Count lines with "computer" below; give only the number.

------------------------------

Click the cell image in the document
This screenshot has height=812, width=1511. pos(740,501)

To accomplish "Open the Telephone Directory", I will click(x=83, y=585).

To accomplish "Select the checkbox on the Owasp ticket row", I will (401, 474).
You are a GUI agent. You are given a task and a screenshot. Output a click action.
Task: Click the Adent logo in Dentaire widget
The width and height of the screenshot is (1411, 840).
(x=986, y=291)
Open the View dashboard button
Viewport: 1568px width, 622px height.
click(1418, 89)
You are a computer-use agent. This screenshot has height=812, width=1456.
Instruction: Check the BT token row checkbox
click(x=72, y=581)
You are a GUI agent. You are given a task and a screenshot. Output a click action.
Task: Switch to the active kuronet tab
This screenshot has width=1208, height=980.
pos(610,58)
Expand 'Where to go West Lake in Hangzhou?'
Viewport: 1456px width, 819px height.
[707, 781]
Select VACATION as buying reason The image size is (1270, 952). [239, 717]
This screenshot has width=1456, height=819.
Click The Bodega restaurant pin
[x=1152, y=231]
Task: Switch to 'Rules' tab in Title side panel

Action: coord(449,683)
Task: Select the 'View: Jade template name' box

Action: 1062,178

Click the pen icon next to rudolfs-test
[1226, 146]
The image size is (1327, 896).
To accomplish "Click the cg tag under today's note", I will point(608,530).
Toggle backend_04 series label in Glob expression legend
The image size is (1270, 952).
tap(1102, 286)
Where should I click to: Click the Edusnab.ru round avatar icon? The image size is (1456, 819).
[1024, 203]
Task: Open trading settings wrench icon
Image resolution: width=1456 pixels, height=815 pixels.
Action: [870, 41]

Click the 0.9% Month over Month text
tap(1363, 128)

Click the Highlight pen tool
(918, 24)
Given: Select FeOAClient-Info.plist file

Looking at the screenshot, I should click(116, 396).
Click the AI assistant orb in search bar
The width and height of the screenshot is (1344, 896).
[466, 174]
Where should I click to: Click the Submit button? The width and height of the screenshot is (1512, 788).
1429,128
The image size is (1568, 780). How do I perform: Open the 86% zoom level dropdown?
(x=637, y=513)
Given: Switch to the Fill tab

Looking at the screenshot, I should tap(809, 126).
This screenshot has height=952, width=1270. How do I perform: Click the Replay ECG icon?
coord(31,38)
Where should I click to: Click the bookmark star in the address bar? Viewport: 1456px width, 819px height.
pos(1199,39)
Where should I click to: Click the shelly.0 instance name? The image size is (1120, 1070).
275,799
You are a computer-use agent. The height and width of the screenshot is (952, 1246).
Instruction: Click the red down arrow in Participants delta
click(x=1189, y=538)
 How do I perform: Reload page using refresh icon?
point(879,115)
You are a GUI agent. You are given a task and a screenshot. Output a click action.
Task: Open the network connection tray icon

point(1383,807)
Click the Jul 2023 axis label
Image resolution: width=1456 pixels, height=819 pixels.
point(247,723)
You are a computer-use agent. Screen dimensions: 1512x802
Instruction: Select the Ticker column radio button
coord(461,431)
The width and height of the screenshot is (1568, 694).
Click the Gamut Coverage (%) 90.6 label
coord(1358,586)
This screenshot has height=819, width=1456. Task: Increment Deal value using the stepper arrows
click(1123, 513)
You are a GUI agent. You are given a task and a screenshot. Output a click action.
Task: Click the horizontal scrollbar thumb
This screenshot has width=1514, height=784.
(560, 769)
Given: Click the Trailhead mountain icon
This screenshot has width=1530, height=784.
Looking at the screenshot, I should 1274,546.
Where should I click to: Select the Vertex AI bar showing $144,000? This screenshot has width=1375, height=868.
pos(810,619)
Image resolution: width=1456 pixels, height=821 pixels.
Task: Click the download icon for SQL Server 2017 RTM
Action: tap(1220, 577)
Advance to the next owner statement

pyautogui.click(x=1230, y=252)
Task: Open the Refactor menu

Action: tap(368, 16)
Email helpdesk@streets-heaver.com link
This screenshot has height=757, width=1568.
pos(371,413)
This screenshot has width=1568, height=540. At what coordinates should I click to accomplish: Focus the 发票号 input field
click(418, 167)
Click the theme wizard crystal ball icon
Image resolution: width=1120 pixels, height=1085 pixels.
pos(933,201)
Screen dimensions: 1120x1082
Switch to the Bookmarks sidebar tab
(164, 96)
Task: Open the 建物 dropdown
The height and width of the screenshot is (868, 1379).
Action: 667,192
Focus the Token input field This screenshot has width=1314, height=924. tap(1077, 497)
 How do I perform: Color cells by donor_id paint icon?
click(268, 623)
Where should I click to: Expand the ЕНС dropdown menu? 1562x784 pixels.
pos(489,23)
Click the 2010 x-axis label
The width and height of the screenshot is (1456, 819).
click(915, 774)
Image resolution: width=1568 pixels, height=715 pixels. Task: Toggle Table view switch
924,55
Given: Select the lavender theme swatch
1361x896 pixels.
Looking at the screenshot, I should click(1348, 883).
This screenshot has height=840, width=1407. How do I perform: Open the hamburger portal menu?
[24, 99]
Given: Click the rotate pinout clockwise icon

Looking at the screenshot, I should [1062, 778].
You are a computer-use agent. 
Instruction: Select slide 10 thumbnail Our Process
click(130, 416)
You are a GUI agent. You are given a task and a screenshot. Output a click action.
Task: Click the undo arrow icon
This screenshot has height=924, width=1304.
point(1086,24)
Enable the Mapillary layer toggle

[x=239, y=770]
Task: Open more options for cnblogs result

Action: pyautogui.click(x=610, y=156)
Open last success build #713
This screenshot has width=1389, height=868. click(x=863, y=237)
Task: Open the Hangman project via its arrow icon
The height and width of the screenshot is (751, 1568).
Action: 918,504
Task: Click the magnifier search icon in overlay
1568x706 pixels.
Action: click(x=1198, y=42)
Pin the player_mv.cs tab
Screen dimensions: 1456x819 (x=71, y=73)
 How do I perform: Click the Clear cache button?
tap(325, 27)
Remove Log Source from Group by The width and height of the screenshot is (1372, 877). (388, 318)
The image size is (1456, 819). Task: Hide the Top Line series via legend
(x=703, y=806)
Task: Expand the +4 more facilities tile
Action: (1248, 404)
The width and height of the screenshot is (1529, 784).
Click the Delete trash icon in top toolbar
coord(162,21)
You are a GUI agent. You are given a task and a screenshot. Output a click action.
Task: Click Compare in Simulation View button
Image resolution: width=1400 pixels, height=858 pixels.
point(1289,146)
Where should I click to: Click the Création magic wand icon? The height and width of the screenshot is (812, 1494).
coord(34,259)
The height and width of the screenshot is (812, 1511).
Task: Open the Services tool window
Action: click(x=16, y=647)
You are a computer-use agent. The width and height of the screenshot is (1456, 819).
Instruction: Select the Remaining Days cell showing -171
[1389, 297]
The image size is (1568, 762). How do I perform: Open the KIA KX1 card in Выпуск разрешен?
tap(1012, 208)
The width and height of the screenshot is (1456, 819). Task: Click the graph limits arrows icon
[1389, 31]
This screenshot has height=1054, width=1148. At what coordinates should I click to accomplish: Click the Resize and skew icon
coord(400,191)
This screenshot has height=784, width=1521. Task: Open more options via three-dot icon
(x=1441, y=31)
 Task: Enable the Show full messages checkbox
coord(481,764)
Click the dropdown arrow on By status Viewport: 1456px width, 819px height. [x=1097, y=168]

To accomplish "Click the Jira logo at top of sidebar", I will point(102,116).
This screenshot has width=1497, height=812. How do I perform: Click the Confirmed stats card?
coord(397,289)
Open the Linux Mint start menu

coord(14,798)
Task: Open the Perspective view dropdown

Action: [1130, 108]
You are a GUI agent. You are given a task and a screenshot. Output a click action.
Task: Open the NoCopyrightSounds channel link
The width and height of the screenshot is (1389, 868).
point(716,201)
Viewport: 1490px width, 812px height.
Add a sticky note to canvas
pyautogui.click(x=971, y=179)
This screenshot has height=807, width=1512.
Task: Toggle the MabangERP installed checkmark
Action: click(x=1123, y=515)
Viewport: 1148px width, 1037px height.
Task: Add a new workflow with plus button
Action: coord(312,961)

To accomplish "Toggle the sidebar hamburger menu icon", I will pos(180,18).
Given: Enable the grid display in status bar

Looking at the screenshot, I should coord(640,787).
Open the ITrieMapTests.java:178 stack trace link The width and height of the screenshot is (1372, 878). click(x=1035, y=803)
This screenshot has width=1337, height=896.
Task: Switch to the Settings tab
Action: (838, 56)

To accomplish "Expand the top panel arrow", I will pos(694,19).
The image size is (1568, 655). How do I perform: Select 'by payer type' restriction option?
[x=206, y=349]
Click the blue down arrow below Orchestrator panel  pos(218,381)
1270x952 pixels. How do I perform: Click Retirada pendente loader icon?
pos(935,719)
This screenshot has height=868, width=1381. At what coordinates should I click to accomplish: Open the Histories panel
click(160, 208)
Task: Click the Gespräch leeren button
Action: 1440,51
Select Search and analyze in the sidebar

------------------------------

▸ ANSWER BOX:
5